Do this ▸ Output each line of the listing below as a JSON array of strings, one string per line, and leave out any blank lines.

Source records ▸
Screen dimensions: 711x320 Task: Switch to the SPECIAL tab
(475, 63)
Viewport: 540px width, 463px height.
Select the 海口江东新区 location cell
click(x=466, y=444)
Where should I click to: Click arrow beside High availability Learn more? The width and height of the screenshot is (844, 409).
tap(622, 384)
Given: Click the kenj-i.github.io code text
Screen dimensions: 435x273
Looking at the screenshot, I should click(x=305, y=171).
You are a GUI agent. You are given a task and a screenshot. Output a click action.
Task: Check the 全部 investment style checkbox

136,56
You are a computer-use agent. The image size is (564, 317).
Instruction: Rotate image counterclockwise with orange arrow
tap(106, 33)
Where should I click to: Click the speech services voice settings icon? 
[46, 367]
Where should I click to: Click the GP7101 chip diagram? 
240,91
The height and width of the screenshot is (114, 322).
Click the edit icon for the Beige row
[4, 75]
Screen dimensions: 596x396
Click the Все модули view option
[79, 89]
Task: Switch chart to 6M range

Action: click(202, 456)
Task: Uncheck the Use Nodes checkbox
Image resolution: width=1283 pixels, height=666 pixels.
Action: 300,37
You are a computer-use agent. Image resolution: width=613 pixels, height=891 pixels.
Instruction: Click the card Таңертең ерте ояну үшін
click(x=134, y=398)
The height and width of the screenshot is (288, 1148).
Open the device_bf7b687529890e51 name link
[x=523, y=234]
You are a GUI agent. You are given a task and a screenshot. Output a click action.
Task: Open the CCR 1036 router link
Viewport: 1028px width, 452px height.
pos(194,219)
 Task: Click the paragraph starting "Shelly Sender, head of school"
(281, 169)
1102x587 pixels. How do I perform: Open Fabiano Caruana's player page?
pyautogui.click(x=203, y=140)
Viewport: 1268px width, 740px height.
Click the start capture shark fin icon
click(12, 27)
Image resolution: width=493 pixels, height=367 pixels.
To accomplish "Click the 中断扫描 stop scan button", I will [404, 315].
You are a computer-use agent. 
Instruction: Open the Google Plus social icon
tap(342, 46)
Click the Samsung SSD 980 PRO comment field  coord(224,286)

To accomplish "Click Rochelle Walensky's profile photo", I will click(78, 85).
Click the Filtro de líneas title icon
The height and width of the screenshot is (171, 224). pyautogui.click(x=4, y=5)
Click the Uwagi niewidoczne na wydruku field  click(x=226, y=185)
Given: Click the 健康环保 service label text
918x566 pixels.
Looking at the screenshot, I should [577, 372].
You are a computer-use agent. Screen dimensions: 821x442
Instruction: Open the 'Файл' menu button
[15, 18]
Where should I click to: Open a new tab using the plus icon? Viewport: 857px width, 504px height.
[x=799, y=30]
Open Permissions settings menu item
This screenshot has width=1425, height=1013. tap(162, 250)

Written answer ▸
[
  "Screen dimensions: 711x320 Task: Switch to the SPECIAL tab",
  "(475, 63)",
  "Viewport: 540px width, 463px height.",
  "Select the 海口江东新区 location cell",
  "click(x=466, y=444)",
  "Where should I click to: Click arrow beside High availability Learn more? The width and height of the screenshot is (844, 409).",
  "tap(622, 384)",
  "Given: Click the kenj-i.github.io code text",
  "Screen dimensions: 435x273",
  "Looking at the screenshot, I should click(x=305, y=171).",
  "You are a GUI agent. You are given a task and a screenshot. Output a click action.",
  "Task: Check the 全部 investment style checkbox",
  "136,56",
  "You are a computer-use agent. The image size is (564, 317).",
  "Instruction: Rotate image counterclockwise with orange arrow",
  "tap(106, 33)",
  "Where should I click to: Click the speech services voice settings icon? ",
  "[46, 367]",
  "Where should I click to: Click the GP7101 chip diagram? ",
  "240,91",
  "The height and width of the screenshot is (114, 322).",
  "Click the edit icon for the Beige row",
  "[4, 75]",
  "Screen dimensions: 596x396",
  "Click the Все модули view option",
  "[79, 89]",
  "Task: Switch chart to 6M range",
  "Action: click(202, 456)",
  "Task: Uncheck the Use Nodes checkbox",
  "Image resolution: width=1283 pixels, height=666 pixels.",
  "Action: 300,37",
  "You are a computer-use agent. Image resolution: width=613 pixels, height=891 pixels.",
  "Instruction: Click the card Таңертең ерте ояну үшін",
  "click(x=134, y=398)",
  "The height and width of the screenshot is (288, 1148).",
  "Open the device_bf7b687529890e51 name link",
  "[x=523, y=234]",
  "You are a GUI agent. You are given a task and a screenshot. Output a click action.",
  "Task: Open the CCR 1036 router link",
  "Viewport: 1028px width, 452px height.",
  "pos(194,219)",
  " Task: Click the paragraph starting \"Shelly Sender, head of school\"",
  "(281, 169)",
  "1102x587 pixels. How do I perform: Open Fabiano Caruana's player page?",
  "pyautogui.click(x=203, y=140)",
  "Viewport: 1268px width, 740px height.",
  "Click the start capture shark fin icon",
  "click(12, 27)",
  "Image resolution: width=493 pixels, height=367 pixels.",
  "To accomplish \"Click the 中断扫描 stop scan button\", I will [404, 315].",
  "You are a computer-use agent. ",
  "Instruction: Open the Google Plus social icon",
  "tap(342, 46)",
  "Click the Samsung SSD 980 PRO comment field  coord(224,286)",
  "To accomplish \"Click Rochelle Walensky's profile photo\", I will click(78, 85).",
  "Click the Filtro de líneas title icon",
  "The height and width of the screenshot is (171, 224). pyautogui.click(x=4, y=5)",
  "Click the Uwagi niewidoczne na wydruku field  click(x=226, y=185)",
  "Given: Click the 健康环保 service label text",
  "918x566 pixels.",
  "Looking at the screenshot, I should [577, 372].",
  "You are a computer-use agent. Screen dimensions: 821x442",
  "Instruction: Open the 'Файл' menu button",
  "[15, 18]",
  "Where should I click to: Open a new tab using the plus icon? Viewport: 857px width, 504px height.",
  "[x=799, y=30]",
  "Open Permissions settings menu item",
  "This screenshot has width=1425, height=1013. tap(162, 250)"
]